People would often not want to buy 2, but I would ring up 2 in the till for the special price and charge them for the single. Then when the next person did the same, I would charge them for the other single.
So over the day, I would sell 10 energy drinks at say $4, but ring them up as 5 ‘2 for $6’ specials. This would put the till up by $10, and then I would use that $10 to have a free meal.
Anyone else do anything like that?
I (with permission, but without oversight) take home all the broken computers, obsolete cables, and other junk from work and either:
- build working PCs from parts of many and sell them
- strip them and sell the parts individually
- sell the cables (if you need a VGA cable for some old monitor at 730pm on sunday right away because your new monitor broke, Im youre guy)
- scrap out computers and cables for ewaste, copper, and aluminium and sell these at the recycling center.
Nothing goes to waste/landfil on my watch.
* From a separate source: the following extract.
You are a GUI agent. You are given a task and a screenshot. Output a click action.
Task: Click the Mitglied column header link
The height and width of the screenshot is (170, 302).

Everything I sell is exceptionally cheap. If someone needs a computer but has no money, I give it.
When I worked the closing shifts at a grocery store years ago, we would go take donuts that were gonna get tossed.
My dad’s friend took me out around midnight one night when I was a freshman in college. We went by a gas station that closes at midnight and the workers just gave him like 30 donuts that didn’t sell. Apparently he does this at least once a week lol. They had the donuts already in a bag waiting for him when we walked in, and all knew him by name. It’s a great life hack. I think the secret to making it work is actually making the workers like you. Gotta spend a few minutes for fun conversation before they give you free stuff.
That’s awesome. Just gotta build a little rapport and you’re golden. So many places throw so much food away. It’s sad. When I did Food Not Bombs years ago, we would get entire bags of leftover baked goods from a local place. They’d give us literal trash bags worth of bagels, donuts, pastries, all wrapped up. Some grocery stores have gotten strict and won’t give that stuff away anymore, but you can still find the right people that don’t give a shit about the rules.
When I worked at the window of a national pizza chain, if you paid in cash and told me to “keep the change,” I’d mark your order as cancelled and pocket the whole bill.
I still feel shitty about it but I was making $7/hr as a college student and it sure beat my AM selling pressed pills from the backdoor after close
absolutely. I work at a phone/computer repair shop.
I have a policy called the “front desk fix policy”. pretty much, if I can fix it at the front desk in under a few minutes, I’m not charging you for it. common culprits are simple software fixes and charging port cleanings.
I give free screen protectors with every repair instead of charging customers for it. the screen is the expensive part not the screen protector.
I also tend to give a 10$ discount if people are just cool to talk with. if we genuinely enjoy talking to each other, they’ve made my day better, so I might as well do the same for them.
I think this is kind of the opposite of what OP was asking about.
What “perks” did people create for themselves?